# Article:
-------
The plane $\pi$ of the above proposition is called approximate tangent plane of the measure $\mu$ (cp. with Definition 11.4 of [Si]), but it is related to the geometry of the set $E$ and it generalizes the classical notion of tangent plane for $C^1$ submanifolds of the euclidean space. Indeed it can be proved that $\pi$ coincides with the classical tangent plane of the submanifold $\Gamma_i$ of Proposition 7 at $\mathcal{H}^k$-a.e. $x\in E_i$.

The following converse of Proposition 7 holds (see Theorem 4.8 of [De]):

Theorem 8 Let $\mu$ be a Radon measure on $\mathbb R^n$ and $k$ be an integer. Assume that for $\mu$-a.e. $x\in \mathbb R^n$ there is a positive real $f(x_0)$ and a $k$-dimensional plane such that the measures $\mu_{x,r}$ as in \ref{e:rescaled} converge in the weak$^\star$ topology to the measure $\mu$ of \ref{e:app_tangent} as $r\downarrow 0$. Then $f$ coincides with a Borel function $\mu$-almost everywhere and there is a rectifiable $k$-dimensional set $E$ such that \ref{e:misura} holds.

Criteria of rectifiability

There are several ways to prove that a set is rectifiable or purely unrectifiable. We list here the best known criteria.

Through tangent measures

This has already been discussed in Proposition 7 and Theorem 8: A Borel set of dimension $k$ and positive $\mathcal{H}^k$ measure is rectifiable if and only there is a nonnegative Borel function $f:E \to \mathbb R$ such that the measure $\mu$ of \ref{e:misura} has approximate tangents $\mu$-almost everywhere.

Through cones

This criterion needs the concept of $k$-dimensional lower density of a set: see Density of a set for the relevant definition. In what follows, given a $k$-dimensional plane of $\mathbb R^n$ we denote by $P_\pi$ the orthogonal projection onto $\pi$ and $Q_\pi$ the orthogonal projection on the orthogonal complement of $\pi$.
-------
# Exercise instructions:
a) From the passage on rectifiable sets, echo the text starting at "Criteria of rectifiability" and ending at "complement of $\pi$.".
b) Answer these questions using the passage on rectifiable sets:
(i) What is the plane $\pi$ of the proposition called?
(ii) Which result is cited as the source for the converse of Proposition 7?
(iii) In the criterion through cones, what does $Q_\pi$ denote?

# Supplied data:
-------
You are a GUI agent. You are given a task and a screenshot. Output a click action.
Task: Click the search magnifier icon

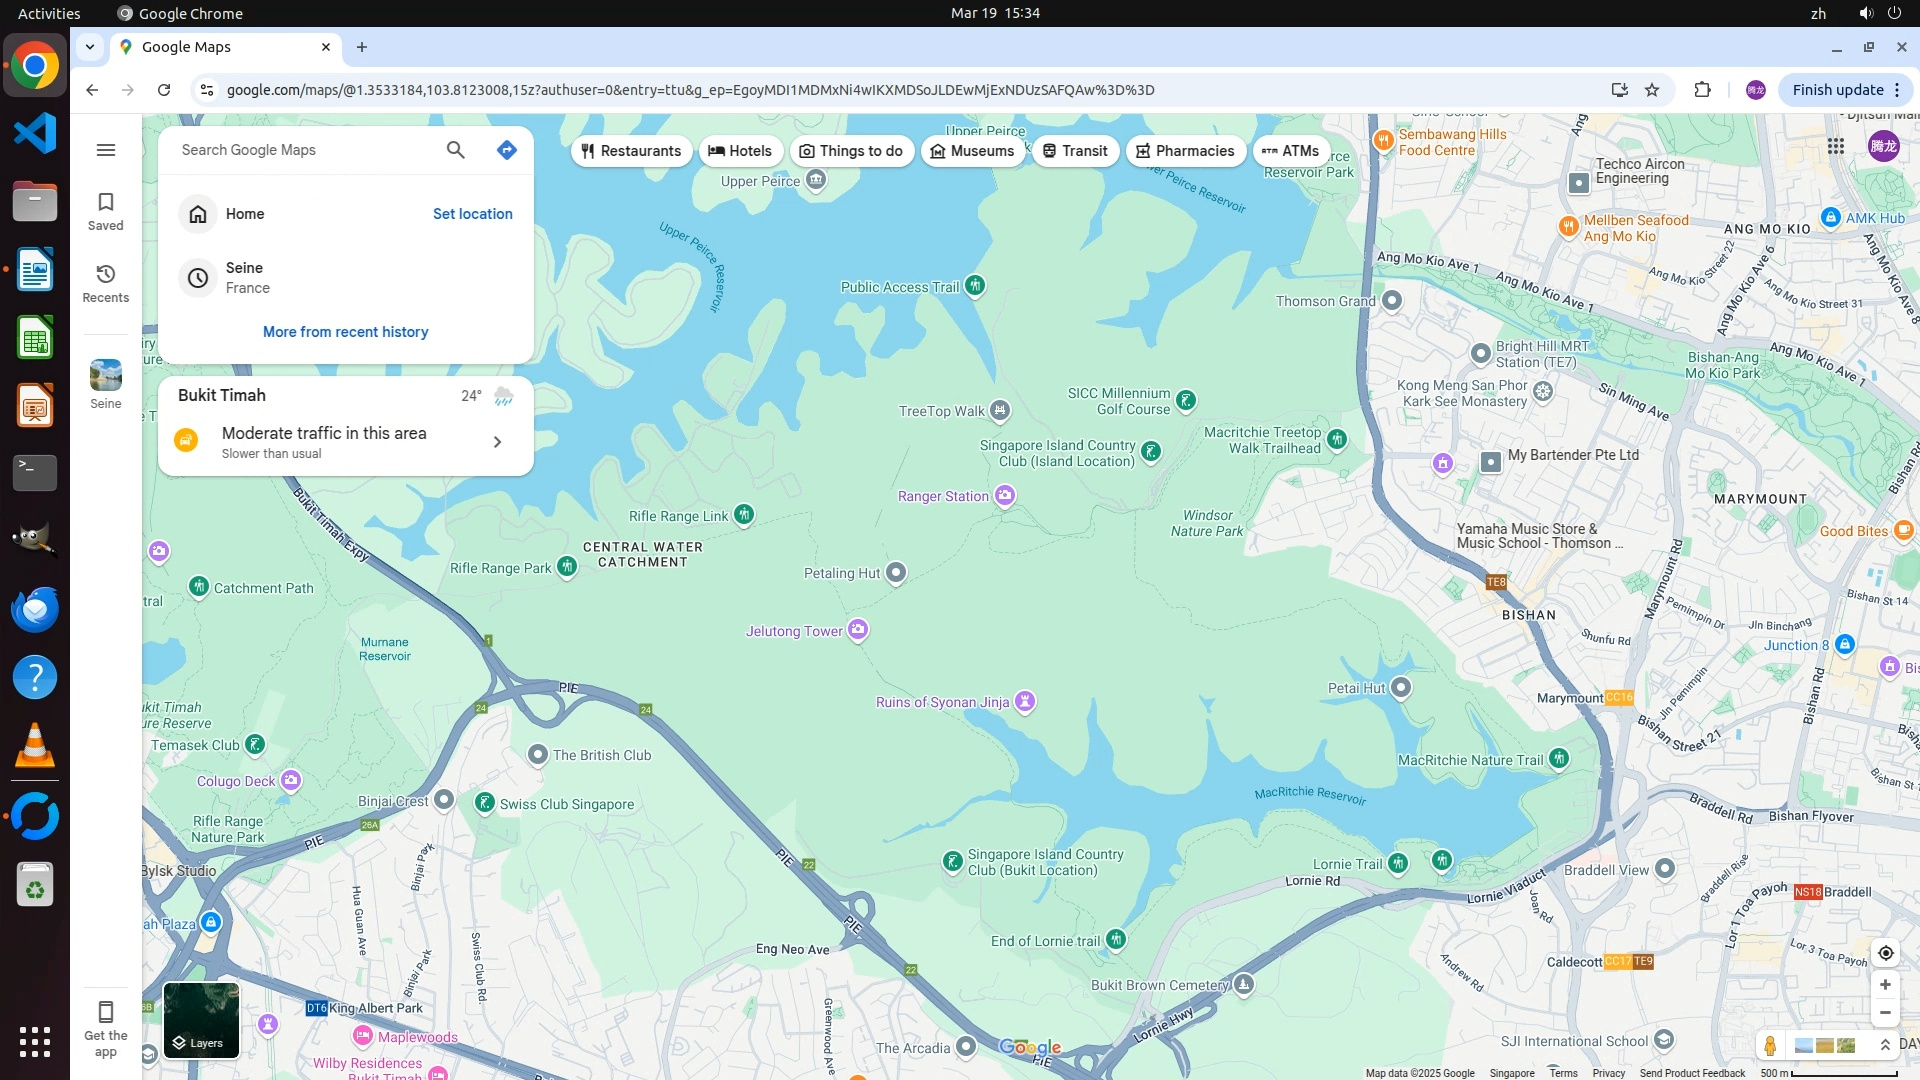[455, 150]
-------
# Problem solutions:
a)
Criteria of rectifiability

There are several ways to prove that a set is rectifiable or purely unrectifiable. We list here the best known criteria.

Through tangent measures

This has already been discussed in Proposition 7 and Theorem 8: A Borel set of dimension $k$ and positive $\mathcal{H}^k$ measure is rectifiable if and only there is a nonnegative Borel function $f:E \to \mathbb R$ such that the measure $\mu$ of \ref{e:misura} has approximate tangents $\mu$-almost everywhere.

Through cones

This criterion needs the concept of $k$-dimensional lower density of a set: see Density of a set for the relevant definition. In what follows, given a $k$-dimensional plane of $\mathbb R^n$ we denote by $P_\pi$ the orthogonal projection onto $\pi$ and $Q_\pi$ the orthogonal projection on the orthogonal complement of $\pi$.

b)
(i) The approximate tangent plane of the measure $\mu$.
(ii) Theorem 4.8 of [De].
(iii) The orthogonal projection on the orthogonal complement of $\pi$.